Quasi un'ora di cammino sci in spalla, o
portage che dir si voglia, e finalmente la neve si fa vedere. Ormai prossimi al piano di Traversagn, nelle nebbie in diradamento una striscia innevata sullo stradello permette di metter le pelli ed iniziare davvero la gita.
Al piano la magia della neve e dei vapori in dissolvimento creano
un'atmosfera piena di suggestione con giochi di luce e sprazzi d'azzurro da cui è possibile scorgere le rocce della Marchisa o del Pelvo d'Elva.
Spinti gli sci sulla neve cedevole e già ammorbidita dai primi raggi solari fino al termine dell'altopiano è l'ora di iniziare la vera salita su neve. Più d'una le tracce di salita, ma non certo di una folla di skialpers, per cui posso scegliere una labile traccia più a sinistra che con svariati tornanti conduce in vista dell'ampio canalone discendente dall'imponente
Rocca la Marchisa.

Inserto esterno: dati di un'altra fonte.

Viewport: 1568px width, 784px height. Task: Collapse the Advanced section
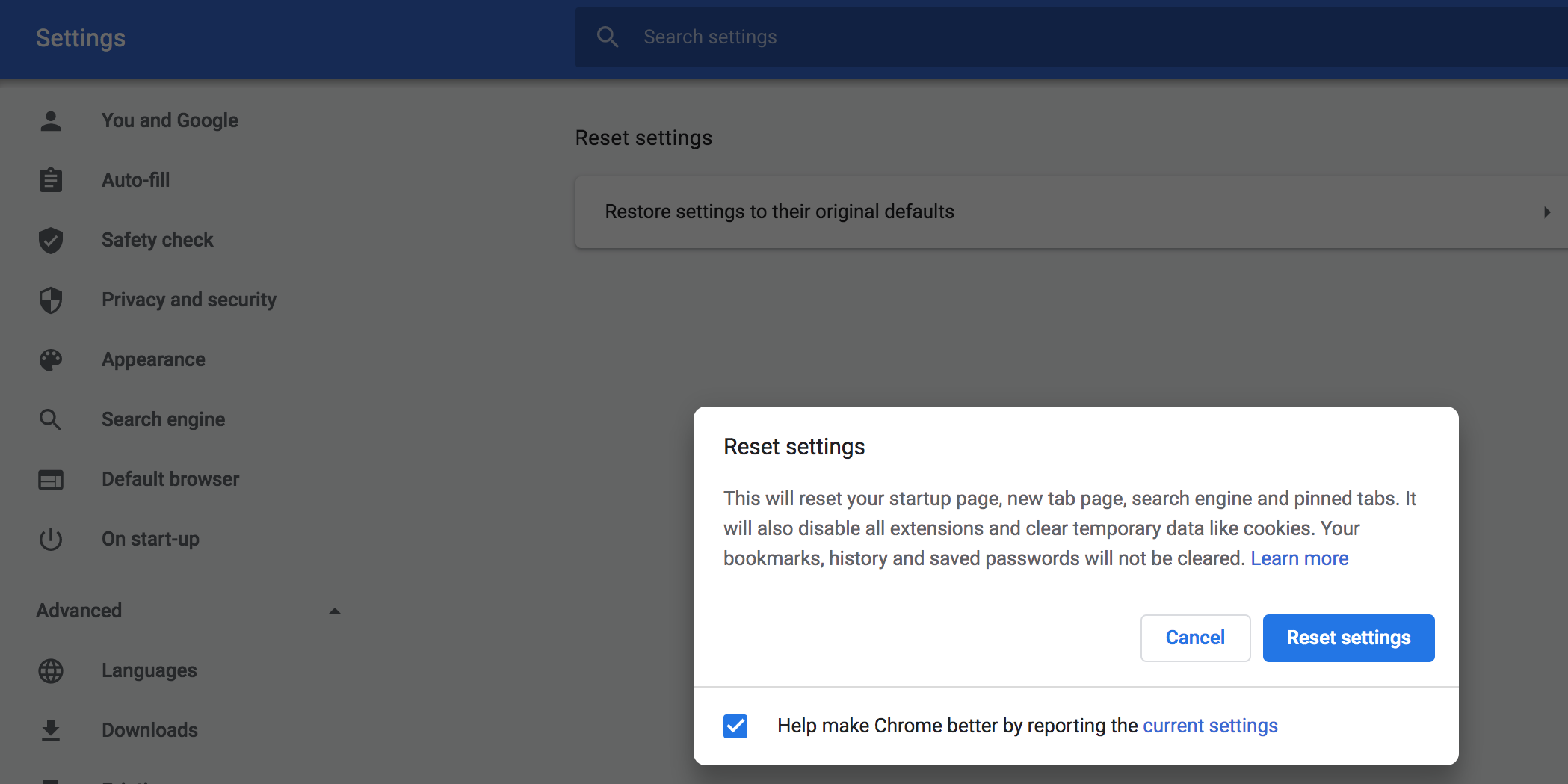click(334, 610)
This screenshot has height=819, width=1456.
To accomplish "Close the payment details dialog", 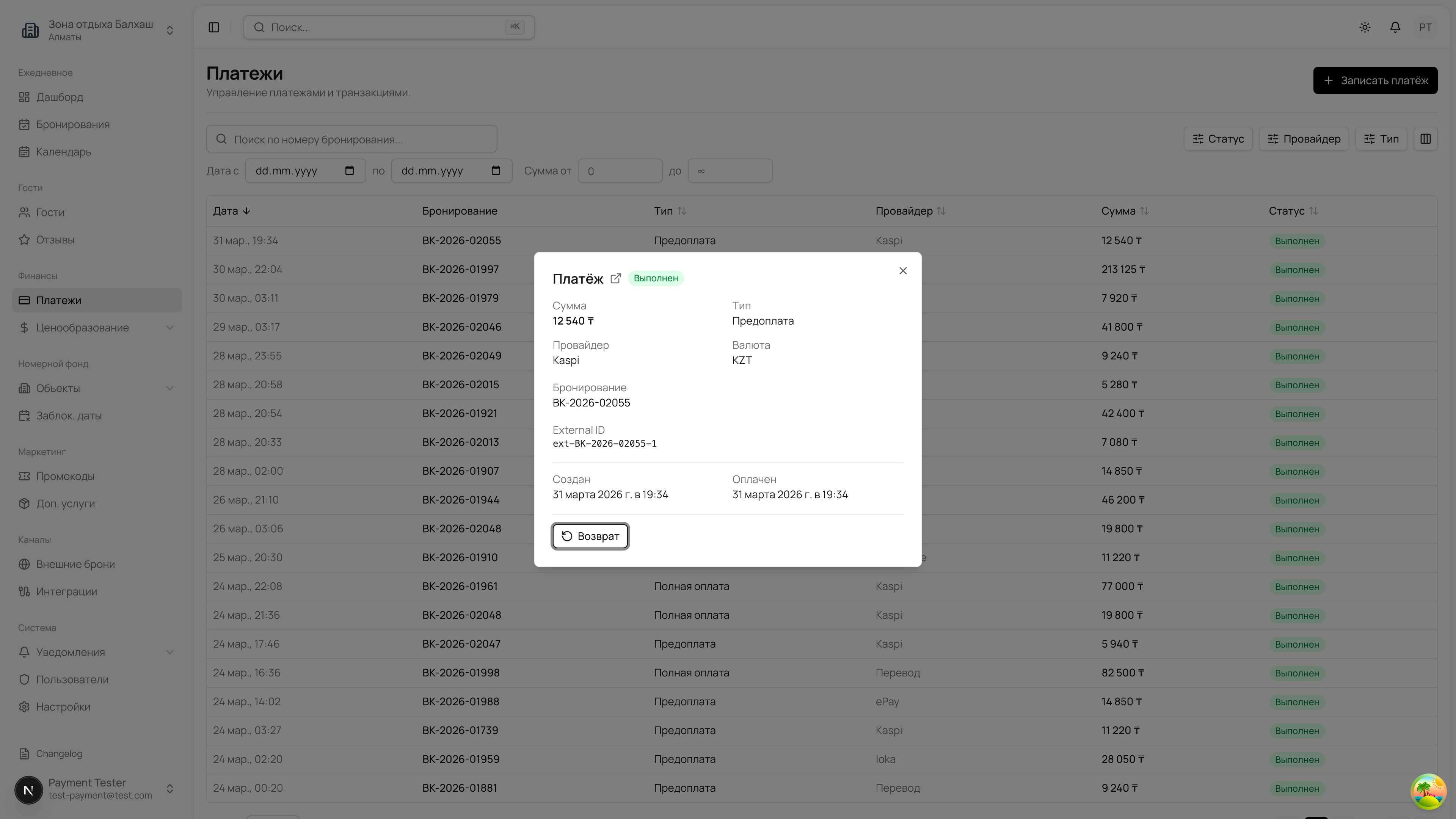I will click(903, 271).
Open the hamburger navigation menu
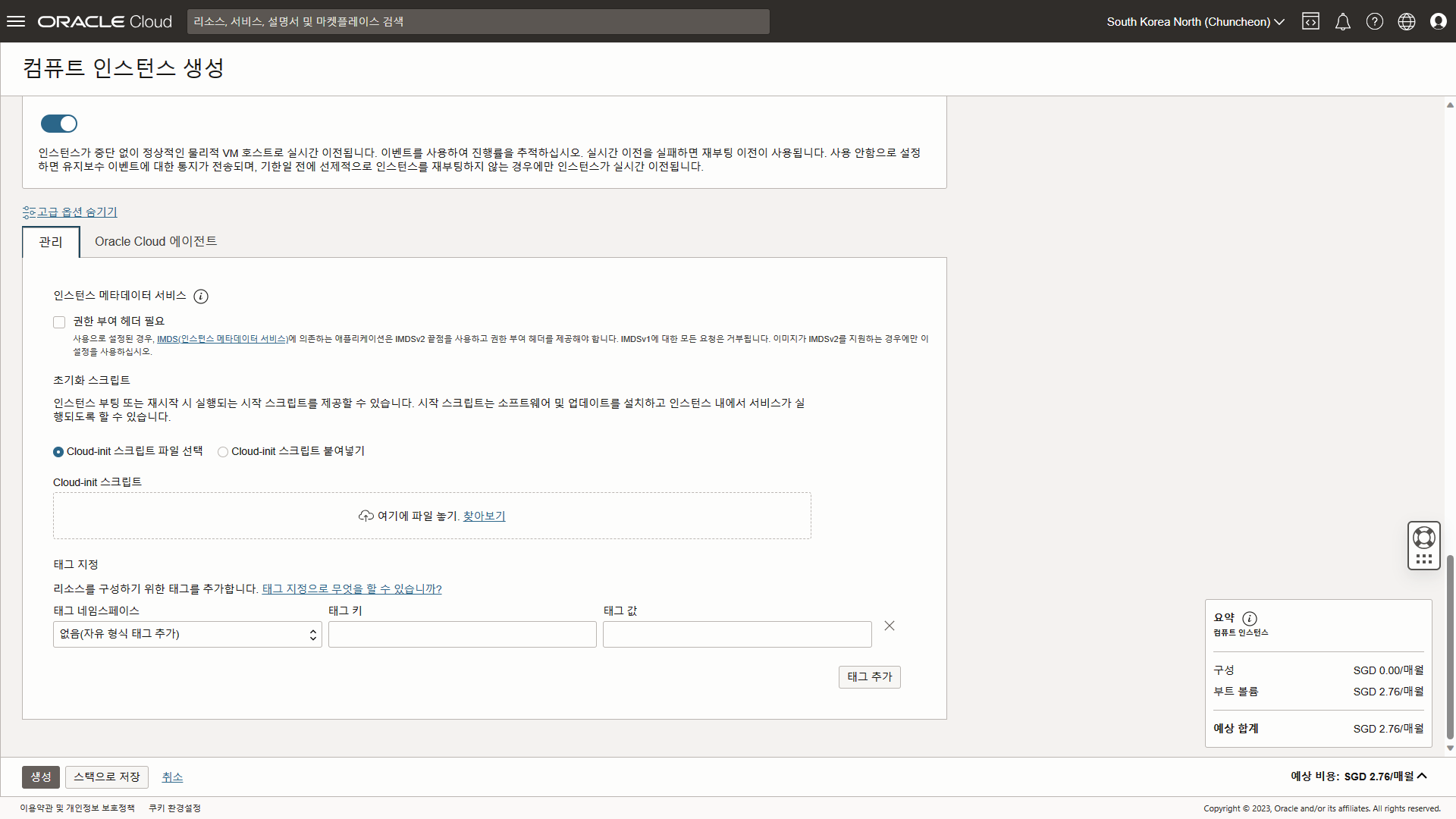This screenshot has height=819, width=1456. (x=16, y=21)
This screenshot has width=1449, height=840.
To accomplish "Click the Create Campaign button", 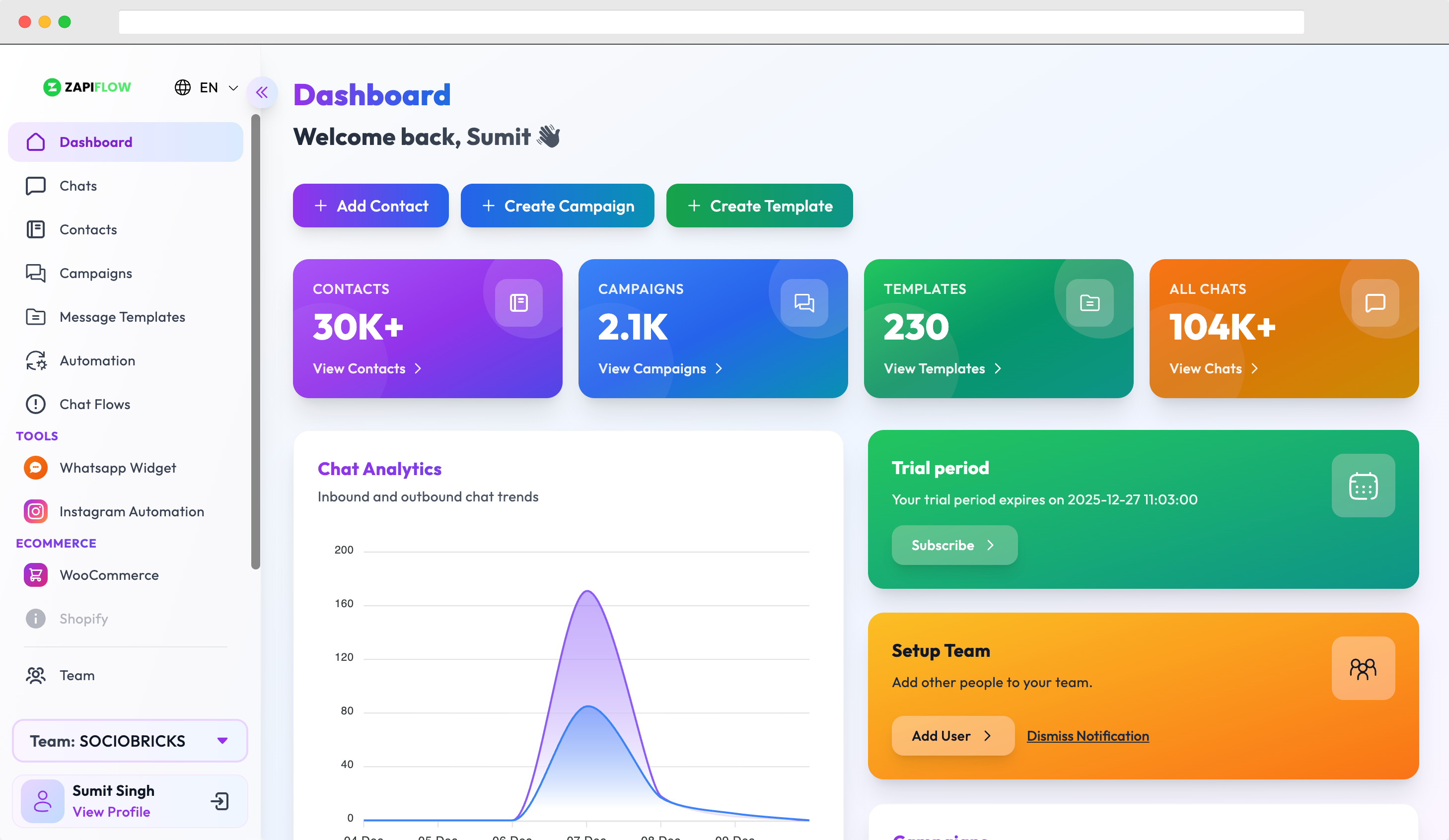I will pos(557,206).
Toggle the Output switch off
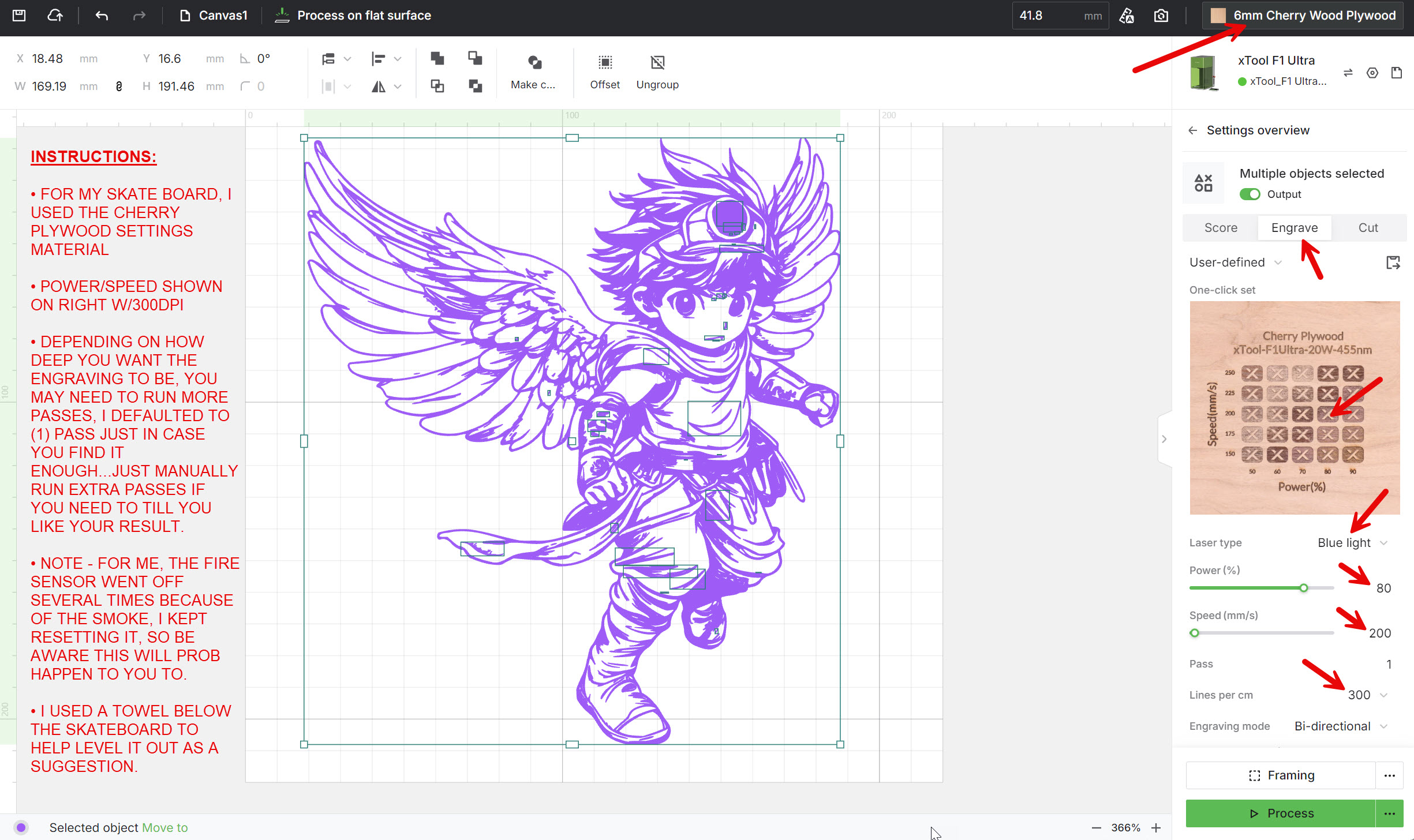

Indugio qualche attimo prima di risolvermi a proseguire verso la meta originaria, abbandonando la tentazione di seguire la scia diretta nel suddetto canale.
Aggirata una appuntita cuspide rocciosa si entra finalmente nel canale che adduce al colle di Vers, dove combattendo la stanchezza nelle gambe risalgo ad ampie svolte fino al colle. Qui, accolto da una raffica di vento gelido dalla Val Maira, posso finalmente contemplare il
lungo solco innevato del vallone di Traversagn che si adagia a nord.
Preparativi di discesa smangiucchiando una barretta energetica e poi pronti, via, per una discesa rapida (sigh!) ma molto remunerativa, su neve in gran parte trasformata a dovere e solo in pochissimi tratti cedevole.
Le nubi aprono il sipario ed il sole finalmente si affaccia prepotente: un vero invito a far tappa al pianoro. Eletta quindi a solarium una stupenda baita in pietra, trascorro un'ora di pace ai caldi raggi solari, asciugando il materiale e le ossa, in sottofondo i fischi delle aitanti marmotte da poco uscite dal letargo.